Last week, in preparation for my technology cluster presentation to the 2007 Foro Internacional Clusters in Hermosillo, Mexico, I came to a startling comparison between the national economy of Old Mexico and the state economy of New Mexico. Bearing with me, let's conduct some armchair economics.

In round numbers, the gross national product of Mexico is $500 billion per year with a population close to 100 million people. The GNP is 50 times the country's population. The GNP is a number that sums up the total output of an economy.

The gross state product for New Mexico is $60 billion and our population is approaching 2 million. New Mexico's GSP is 300 times our population. Equivalently, New Mexico's GSP would be one-sixth of its current size if our economic output was the same as Mexico's, or 83 percent smaller if my arithmetic is correct. Another relative way of looking at the statistics would be to reduce your pay scale by that amount.

My point is not to speak of Mexico ungraciously, rather to simply illustrate some economic numbers in ways to understand the comparative economies. Mexico's economy is actually doing better than many other nations. Keep in mind that this exercise is grossly oversimplified.

The Hermosillo forum was organized by the U.S.-Mexico Border Governors Conference economic development initiative. I represented the New Mexico Small Business Development Centers' International Business Accelerator, New Mexico Information Technology and Software Association, and the New Mexico Economic Development Department at the event.

My role at the conference was to share insights about New Mexico's business and industry development and to learn about opportunities for partnering with Mexican businesses.

This is my third such conference at which I have been invited to speak. Each time, I come away amazed at the Mexican ambassadorial business ambitions. They are cultivating a wide and rich global business network that is sprinkled unconsciously throughout their discussions.

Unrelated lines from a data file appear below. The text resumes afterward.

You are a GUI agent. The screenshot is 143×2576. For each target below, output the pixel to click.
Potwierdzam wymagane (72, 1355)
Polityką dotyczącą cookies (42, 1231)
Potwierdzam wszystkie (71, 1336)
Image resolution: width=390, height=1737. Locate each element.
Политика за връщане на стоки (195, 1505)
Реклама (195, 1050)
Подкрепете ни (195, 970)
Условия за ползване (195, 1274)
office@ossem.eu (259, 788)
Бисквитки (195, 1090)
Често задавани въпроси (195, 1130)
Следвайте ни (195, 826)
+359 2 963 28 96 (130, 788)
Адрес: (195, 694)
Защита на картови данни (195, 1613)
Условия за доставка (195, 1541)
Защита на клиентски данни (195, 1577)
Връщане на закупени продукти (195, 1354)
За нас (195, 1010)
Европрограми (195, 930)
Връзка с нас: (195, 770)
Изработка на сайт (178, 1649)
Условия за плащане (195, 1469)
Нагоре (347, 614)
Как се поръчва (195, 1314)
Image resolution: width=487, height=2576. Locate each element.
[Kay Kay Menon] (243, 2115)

Comparatively, the Mexicans are much more aggressive in this way, in my experience, than you would sense from a similar group of American businesses. American businesses are typically more insular to national business because they can be, to their certain weakness.

I met with very earnest people from industry, government and academia at the conference who are committed to improving the Mexican state technology and manufacturing industries. Their enthusiasm and passion raises the global hope index and is humbling to behold. From the shuttle van ride onward, we had lively translated conversations about these obstacles and opportunities. I come away impressed and optimistic for Mexico's progress, again.

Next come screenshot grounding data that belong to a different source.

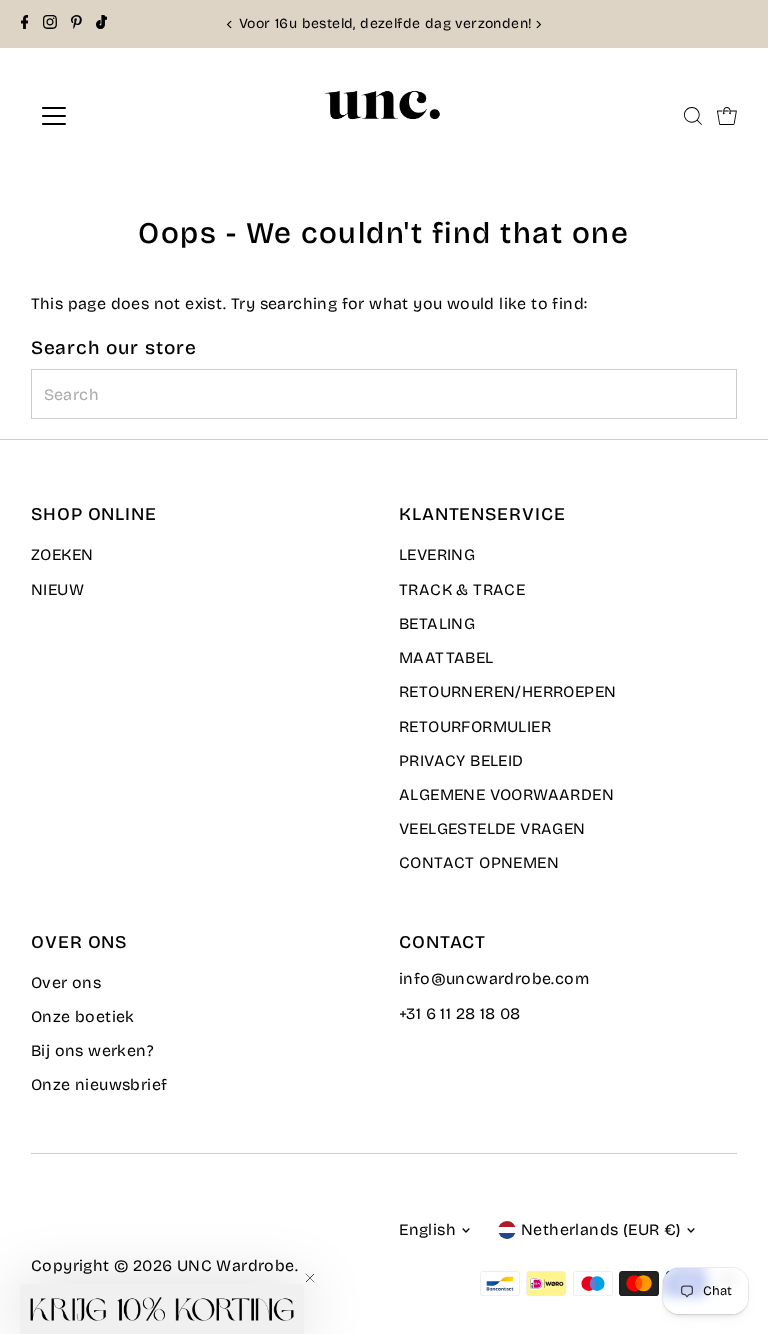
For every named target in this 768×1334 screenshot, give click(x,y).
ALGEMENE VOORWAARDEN (506, 794)
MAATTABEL (446, 657)
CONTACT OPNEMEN (479, 862)
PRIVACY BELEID (461, 760)
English (427, 1229)
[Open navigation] (113, 116)
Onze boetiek (83, 1016)
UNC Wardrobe (236, 1265)
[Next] (538, 24)
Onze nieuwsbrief (99, 1084)
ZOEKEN (62, 554)
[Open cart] (727, 116)
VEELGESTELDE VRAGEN (492, 828)
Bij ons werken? (92, 1050)
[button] (162, 1309)
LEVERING (437, 554)
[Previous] (229, 24)
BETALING (437, 623)
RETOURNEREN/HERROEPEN (507, 691)
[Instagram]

In the small world category, Cliff Schertz, a successful software entrepreneur from Arizona and one of the speakers on the same panel I was on, shared with me that he lived in Albuquerque for 15 years working for Sandia National Laboratories before taking his entrepreneurial turn. Schertz has established an operation in Mexico for his company, Camisa Technologies, and hopes to employ 500 programmers in Hermosillo in a few years, in addition to his home office staff in Tempe. I invited him "home" to Albuquerque, and he is interested in exploring the opportunities.

Schertz's story is reflective of New Mexico's own economic challenges relative to the U.S. economy and other cities across the country. We export our people, ideas and companies from New Mexico much too frequently - a topic for another column soon.

Getting a cappuccino from the lobby coffee stand in my hotel, I noticed that the young woman making my drink, Xochitl Nereyda Martinez Gonzalez, was busy studying for a university accounting class when not serving coffee. She is Mexico's bright future. Her name, which means "flowering goddess" in her native Aztecan Nahuatl language, is apropos for the future of Mexico.

The world is flat - to borrow Tom Friedman's often cited book title. Looking out from Hermosillo, opportunities prevail if you look ahead far enough.